In my last post, Check Yourself, we discussed the short list of big questions you need to “check your business before you wreck your business”. That’s because trying to drive growth through the unfamiliar methods of innovation can be an unnatural act for most established companies.
First, do no harm.
It’s easy to do more harm than good.
Growth by innovation – without the right team or preparation – is like going on any journey ill-equipped. Starts fun. Ends badly.
Bad results leave bad memories. Expect failure to delay the appetite for innovation. It may just set you back a few quarters, but if your culture has a long memory, it could take another generation of leaders to risk a second run at it.
You Are Here.
To plan properly you need a more comprehensive assessment, and action plan to build innovation capabilities. It’s like plotting a big “You Are Here” pin on the map. Once you know where you are, it’s a lot easier to get where you want to go.
To do that properly, you need an objective benchmark.

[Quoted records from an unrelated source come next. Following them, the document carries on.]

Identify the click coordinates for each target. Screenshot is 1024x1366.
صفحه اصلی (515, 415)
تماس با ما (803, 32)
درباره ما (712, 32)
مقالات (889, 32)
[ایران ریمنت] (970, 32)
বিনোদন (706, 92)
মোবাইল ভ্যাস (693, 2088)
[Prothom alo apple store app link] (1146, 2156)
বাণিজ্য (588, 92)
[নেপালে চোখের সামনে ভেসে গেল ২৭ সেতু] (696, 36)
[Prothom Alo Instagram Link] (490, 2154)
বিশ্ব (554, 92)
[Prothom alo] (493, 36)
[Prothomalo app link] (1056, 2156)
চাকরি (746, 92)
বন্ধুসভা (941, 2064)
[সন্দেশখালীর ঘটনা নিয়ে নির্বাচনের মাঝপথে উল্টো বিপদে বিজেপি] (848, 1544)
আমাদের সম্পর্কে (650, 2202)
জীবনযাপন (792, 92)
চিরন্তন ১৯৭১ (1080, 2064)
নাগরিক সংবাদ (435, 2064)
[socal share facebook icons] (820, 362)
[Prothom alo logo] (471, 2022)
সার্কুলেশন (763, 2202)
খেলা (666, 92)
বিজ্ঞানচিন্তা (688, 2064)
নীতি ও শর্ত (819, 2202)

Over the years we’ve designed and refined our own scorecard for corporate innovation. You may find it gives you a clearer path for your own organization.
Chart a path.
Test your executives on their perceptions, and back it up with evidence to ensure objectivity: Do you have an accurate sense of the trends, drivers and volatility underpinning your markets? How clear and broadly understood is your vision? How dedicated would you say your leaders are to taking risks to win the future? What’s the organization’s fitness and alignment to deliver on that aspiration?
We gauge organizations across those factors on five levels of sophistication. It starts with very novice capabilities at Level One, where innovations appear completely random. At Level Two they move up to disjointedly opportunistic, and up the scale to capable Level Three – where your people have the basics down cold on a repeatable innovation cycle. At Level Four systemic innovation means everyone pulls together and you start to see the economies of connectivity, where 1 + 1 produces substantially more than 2.
At Level Five the organization practices a natural competence where innovation looks easy or even disappears into the wallpaper. You flex with the changing markets, completely adaptive to prevailing conditions.
Few reach Level Five’s “innovation nirvana” on all aspects of their organization. But if you don’t try, you won’t have a shot.
You can audit your innovation capacity against this Innovation Competency Matrix™.
Figure out where you are on the scale, then set a roadmap to build innovation excellence into the fiber of the business. When you push your organization forward, you’ll find your:
- leaders inspire informed risk-taking consistent with your portfolio strategy for innovation. In most organizations, leaders espouse grand goals with no clear strategy. Followers either get disappointed when priorities shift, or blamed when efforts fail.
- processes enable your people to reveal new market opportunities and design solutions that exploit your assets and brand advantages. Great innovators know their customers better than they know themselves – much the way that Netflix or Amazon anticipates your preferences and offers remarkably prescient suggestions.
- structure compels teams to collaborate. In most organizations innovation is a hobby sport of self-organizing teams who have to buck the system to take a risk.
- people apply the knowledge, tools, skills, discipline and aspiration to find the future first and win it best.
- culture reflects these aspirations in a virtuous circle.
You will see the results of your efforts in the the quality and cadence of the outcomes you achieve. This makes a useful foundation for a broader survey of your people and your customers.
Measure your readiness.
You’ll know when you’re making progress. Results show up in a growing font of new revenues. Real innovation drives new income streams from sources you could never have otherwise achieved.